--- Record excerpts Enclosed Below ---
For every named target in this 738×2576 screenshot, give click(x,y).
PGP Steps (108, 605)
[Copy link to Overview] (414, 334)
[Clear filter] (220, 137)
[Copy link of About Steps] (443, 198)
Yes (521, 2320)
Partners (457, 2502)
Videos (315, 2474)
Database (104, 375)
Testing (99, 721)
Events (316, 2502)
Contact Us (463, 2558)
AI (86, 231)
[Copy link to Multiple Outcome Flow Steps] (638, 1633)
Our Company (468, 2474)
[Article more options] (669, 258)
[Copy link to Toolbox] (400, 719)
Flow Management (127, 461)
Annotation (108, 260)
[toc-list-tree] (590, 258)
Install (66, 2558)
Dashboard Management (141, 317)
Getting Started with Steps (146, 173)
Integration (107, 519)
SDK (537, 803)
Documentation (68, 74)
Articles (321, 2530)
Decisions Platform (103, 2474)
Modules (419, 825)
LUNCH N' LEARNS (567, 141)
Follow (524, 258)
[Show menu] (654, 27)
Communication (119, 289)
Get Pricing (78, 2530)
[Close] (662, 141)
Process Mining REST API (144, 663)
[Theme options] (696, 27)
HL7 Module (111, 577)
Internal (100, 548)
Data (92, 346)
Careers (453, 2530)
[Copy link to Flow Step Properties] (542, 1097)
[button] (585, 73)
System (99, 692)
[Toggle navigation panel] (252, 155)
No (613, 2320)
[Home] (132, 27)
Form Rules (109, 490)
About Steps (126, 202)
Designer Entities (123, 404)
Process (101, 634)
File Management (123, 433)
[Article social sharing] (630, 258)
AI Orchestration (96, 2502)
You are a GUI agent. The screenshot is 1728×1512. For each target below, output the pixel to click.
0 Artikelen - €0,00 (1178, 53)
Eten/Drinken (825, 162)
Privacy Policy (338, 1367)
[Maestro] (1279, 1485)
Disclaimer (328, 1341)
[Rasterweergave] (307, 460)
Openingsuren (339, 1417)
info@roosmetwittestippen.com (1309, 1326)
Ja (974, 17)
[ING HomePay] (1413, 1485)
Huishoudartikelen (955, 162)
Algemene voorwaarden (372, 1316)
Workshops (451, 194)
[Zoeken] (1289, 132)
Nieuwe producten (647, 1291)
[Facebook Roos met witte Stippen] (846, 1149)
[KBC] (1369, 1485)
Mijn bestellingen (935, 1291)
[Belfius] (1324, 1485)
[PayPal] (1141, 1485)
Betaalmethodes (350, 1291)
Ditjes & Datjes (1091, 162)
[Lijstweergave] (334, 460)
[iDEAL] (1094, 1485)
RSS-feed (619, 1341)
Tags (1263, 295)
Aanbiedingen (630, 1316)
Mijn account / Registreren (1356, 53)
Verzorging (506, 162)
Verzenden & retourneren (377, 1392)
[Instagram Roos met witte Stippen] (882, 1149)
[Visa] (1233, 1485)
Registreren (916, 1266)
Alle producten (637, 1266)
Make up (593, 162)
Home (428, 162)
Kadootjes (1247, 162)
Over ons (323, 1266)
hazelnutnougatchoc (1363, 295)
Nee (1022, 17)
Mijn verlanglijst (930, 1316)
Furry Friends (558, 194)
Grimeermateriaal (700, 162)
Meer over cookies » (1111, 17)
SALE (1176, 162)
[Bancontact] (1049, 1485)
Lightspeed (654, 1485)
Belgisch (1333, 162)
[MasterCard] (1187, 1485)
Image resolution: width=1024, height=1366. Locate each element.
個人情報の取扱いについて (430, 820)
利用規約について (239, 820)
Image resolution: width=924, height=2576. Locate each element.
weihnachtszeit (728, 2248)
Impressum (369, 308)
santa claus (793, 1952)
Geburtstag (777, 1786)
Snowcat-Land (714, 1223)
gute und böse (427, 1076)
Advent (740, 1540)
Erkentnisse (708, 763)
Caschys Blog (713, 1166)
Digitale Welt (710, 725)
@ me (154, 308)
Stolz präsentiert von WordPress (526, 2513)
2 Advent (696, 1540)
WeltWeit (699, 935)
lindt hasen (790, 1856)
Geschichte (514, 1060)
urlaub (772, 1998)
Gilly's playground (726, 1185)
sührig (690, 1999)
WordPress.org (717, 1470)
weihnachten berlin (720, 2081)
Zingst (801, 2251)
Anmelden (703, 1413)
--- End of Enclosed Record excerpts ---
Across the entries above, state how many lines include the string "element", with no other text.

2